- Badrukha Location in Punjab, India Badrukha Badrukha (India)
- Coordinates: 30°15′08″N 75°47′30″E﻿ / ﻿30.252319°N 75.791675°E
- Country: India
- State: Punjab
- District: Sangrur

Government
- • Body: Gram panchayat

Languages
- • Official: Punjabi
- Time zone: UTC+5:30 (IST)

= Badrukhan =

Badrukhan is a big village about 5 km from Sangrur, the district headquarters, on Sangrur-Barnala road in Punjab, India.

==History==
The residents of five small villages, Vada Agwarh, Vichla Agwarh, Dalamwal, Dhaliwas and Thagan wali Patti, under the leadership of Pandit Badru, approached Great Jat ruler Maharaja Gajpat Singh, the Maharaja of Jind, for security from dacoits.
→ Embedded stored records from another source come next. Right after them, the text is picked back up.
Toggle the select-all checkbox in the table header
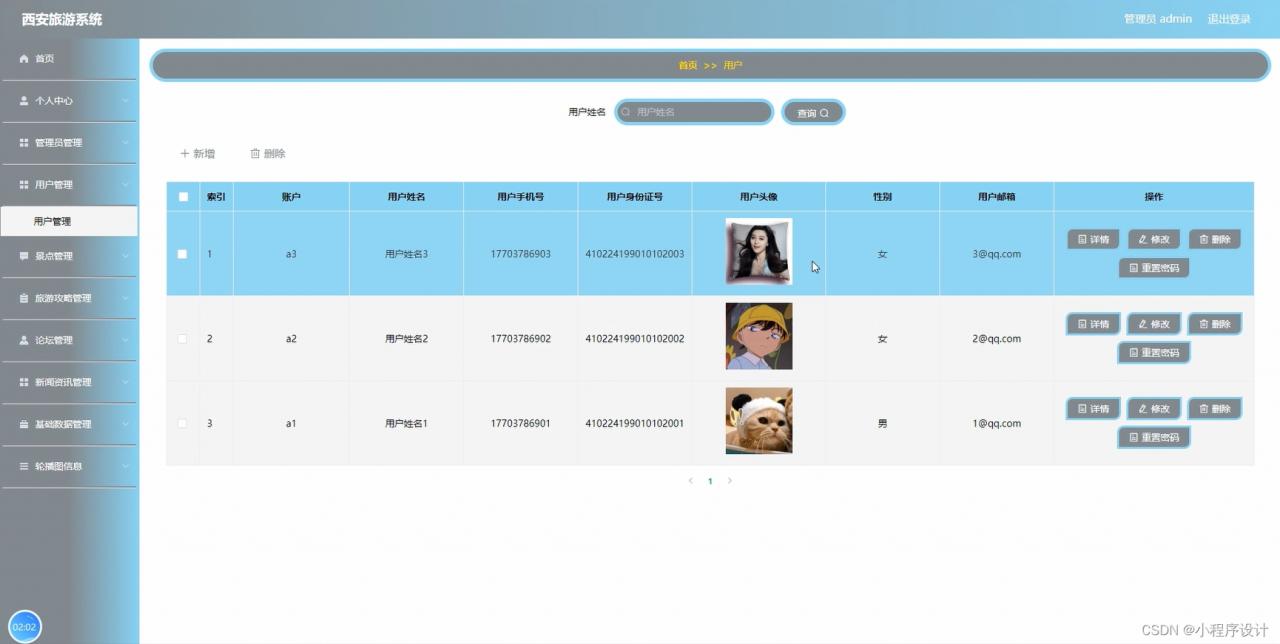Viewport: 1280px width, 644px height. [x=183, y=197]
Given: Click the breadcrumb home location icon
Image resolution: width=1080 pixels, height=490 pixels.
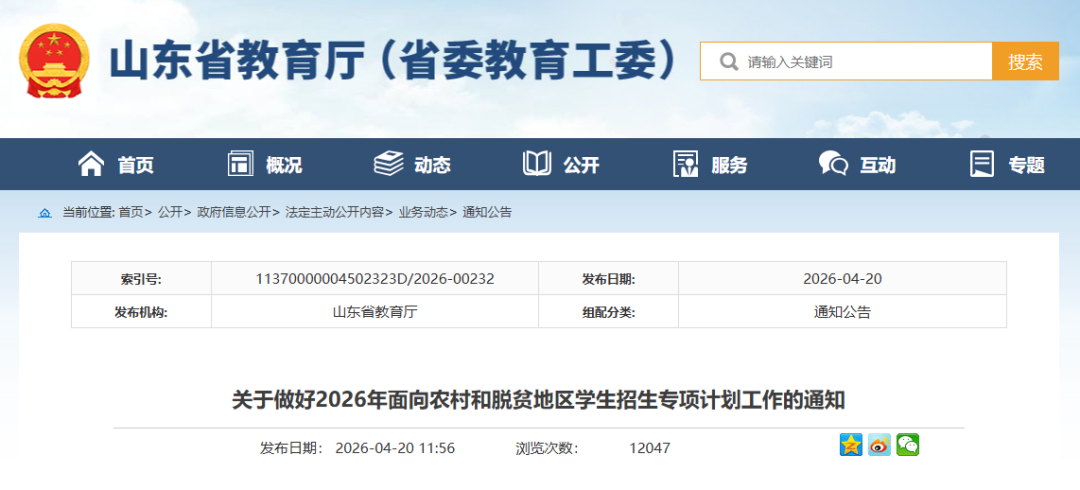Looking at the screenshot, I should pos(45,213).

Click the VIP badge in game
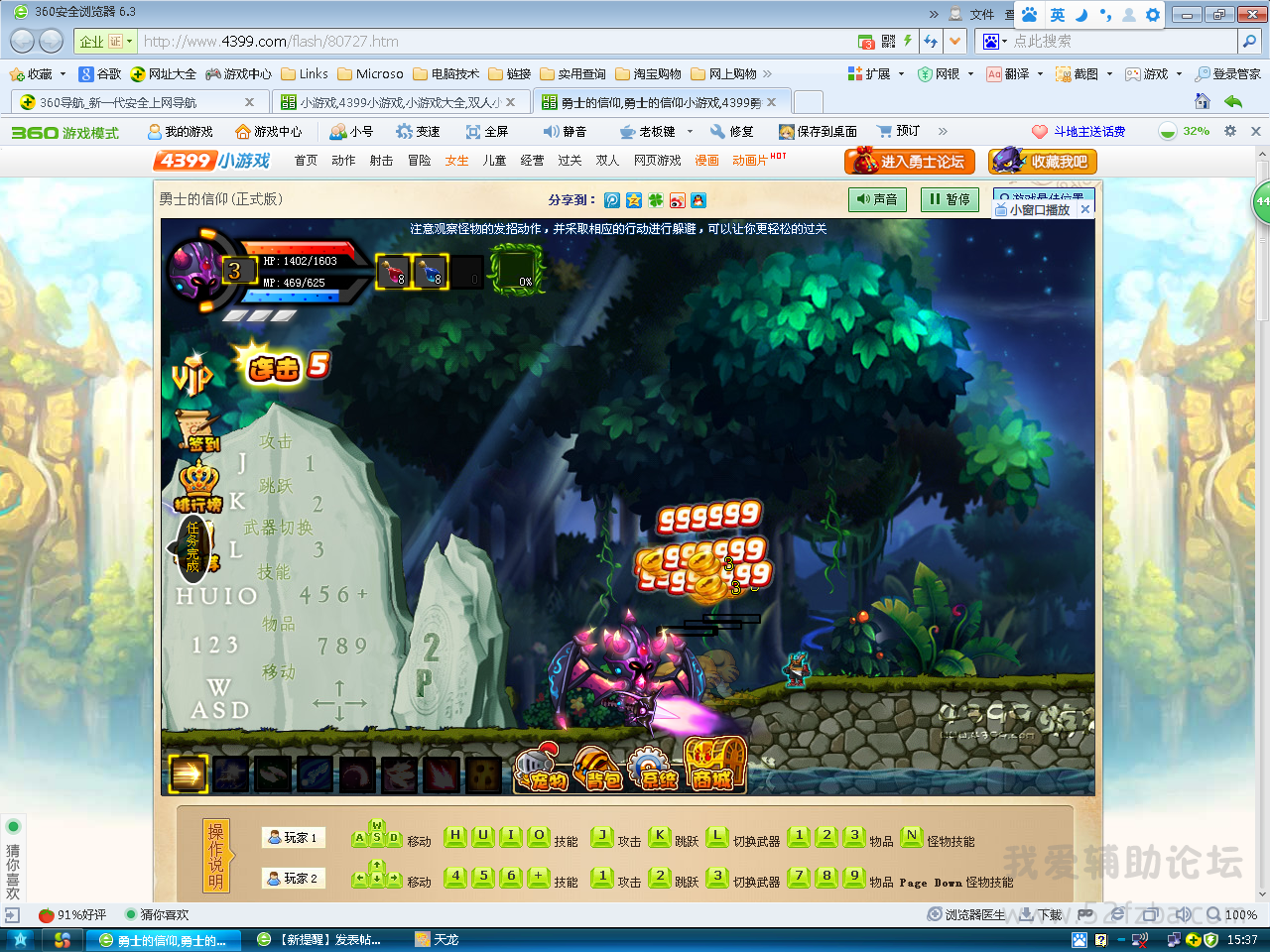click(x=191, y=376)
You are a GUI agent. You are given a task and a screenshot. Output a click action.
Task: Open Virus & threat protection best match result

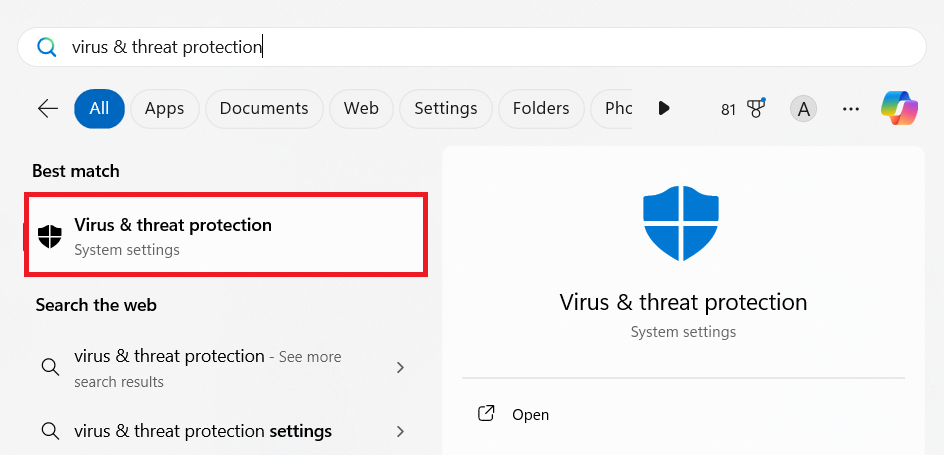tap(226, 236)
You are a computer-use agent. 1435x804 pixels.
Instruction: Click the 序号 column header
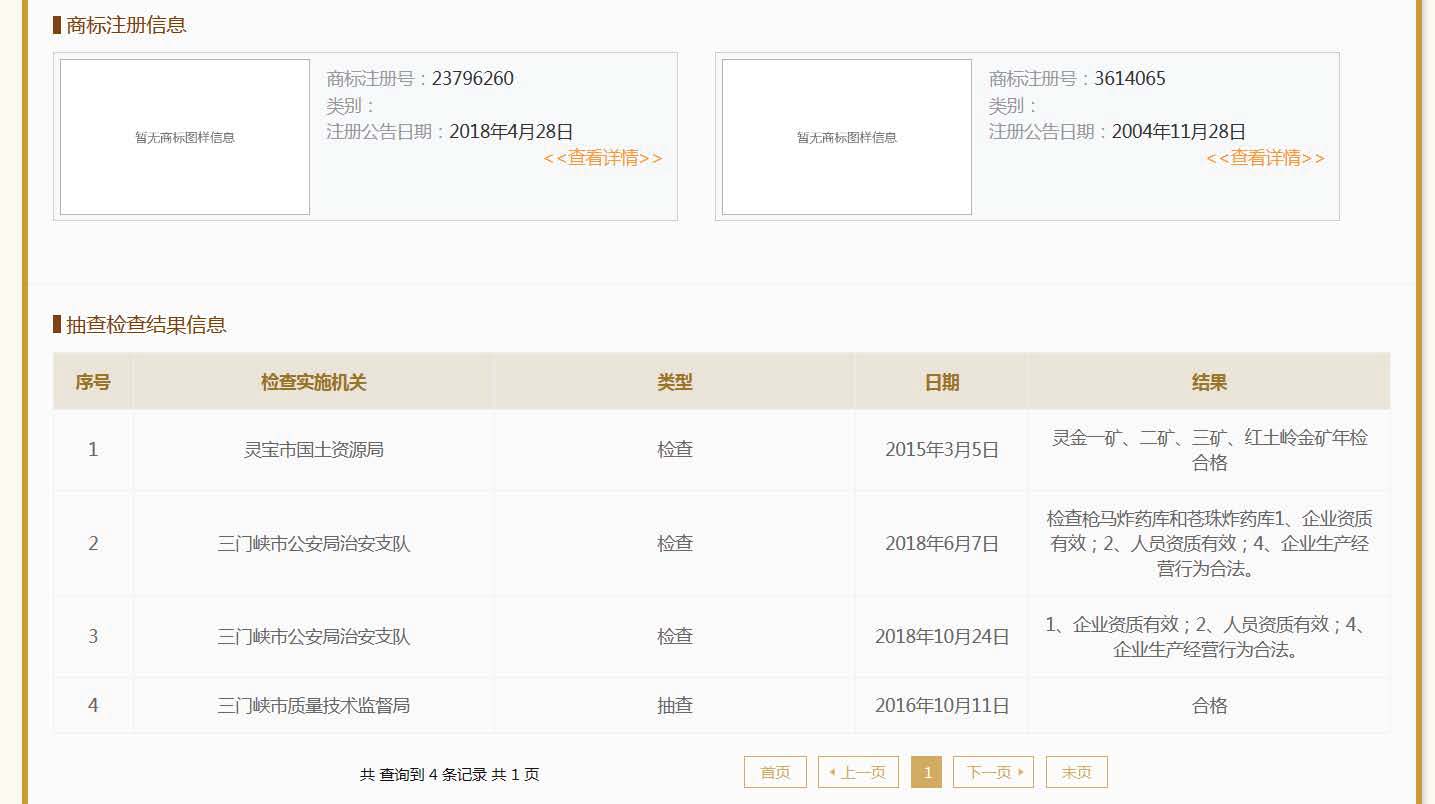coord(93,382)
Maharaja Gajpat Singh amalgamated these villages and named it Badrukhan. In 1763, when Gajpat Singh captured the town of Jind, Badrukhan was made the capital of Jind State. He also built a fort here.

==Present==
The village has a Government Senior Secondary school, a 4-bedded subsidiary health center and a post office.

==Notable people==

- Lt. Gen. Harbaksh Singh, Padma Vibhushan, Padma Bhushan and Vir Chakra
- Maj. Gen. Gurbakhsh Singh, DSO, OBE
- Pandit Durga Das Bhardwaj, revenue minister of Jind State
- Amaranth Patwari (Kaka Patwari)
- Tarsem Chand Bhardwaj, Manager, Punjab Agro
- Dr Vikram Bhardwaj, doctor of ear, nose, throat and cancer surgery in Delhi.